The Season after Pentecost
sometimes called "Ordinary Time"
There's some marvelous hymnody by a man named Godfrey Thring (1823-1903).
He is the author hymn 454 in the Episcopal Hymnal 1982 "Jesus came, adored by angels". The original first line of this hymn is "Jesus came—the heavens adoring".
But this time of year I want to draw attention to his marvelous hymn for an Epiphany procession, "From the eastern mountains". The hymn is included in the English Hymnal of 1906. It contains numerous alliterative turns of phrase in the first part of the hymn.
With this much wordsmithing early on, the familiar "Jew and Gentile" and "heavenly home" really lose their punch. But the double whammy "nor sin nor sorrow" gives a final zing.
It's fun writing, I've never been to a service where it has been sung, and it matches marvelously to the Vaughan Williams tune KING'S WESTON.
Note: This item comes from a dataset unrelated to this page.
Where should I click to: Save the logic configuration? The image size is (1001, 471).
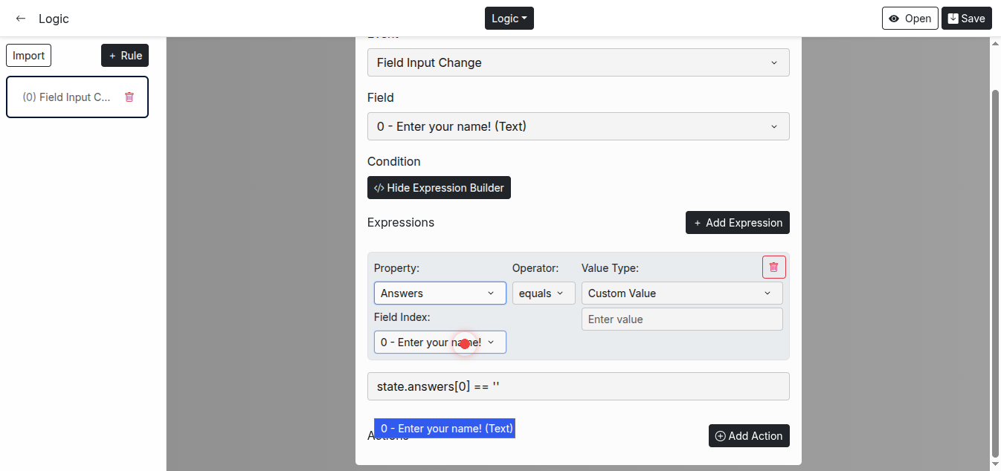966,19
From the eastern mountains, pressing on, they come, wise men in their wisdom, to his humble home; stirred by deep devotion, hasting from afar, ever journeying onward, guided by a star. There their Lord and Savior meek and lowly lay, wondrous Light that led them onward on their way, ever now to lighten nations from afar, as they journey homeward by that guiding star. Thou who in a manger once hast lowly lain, who dost now in glory o'er all kingdoms reign, gather in the heathen who in lands afar ne'er have seen the brightness of thy guiding star. Onward through the darkness of the lonely night, shining still before them with thy kindly light. Guide them, Jew and Gentile, homeward from afar, young and old together, by thy guiding Star. Until every nation, whether bond or free, 'neath thy starlit banner, Jesus, follows thee. O'er the distant mountains to that heavenly home, where nor sin nor sorrow evermore shall come.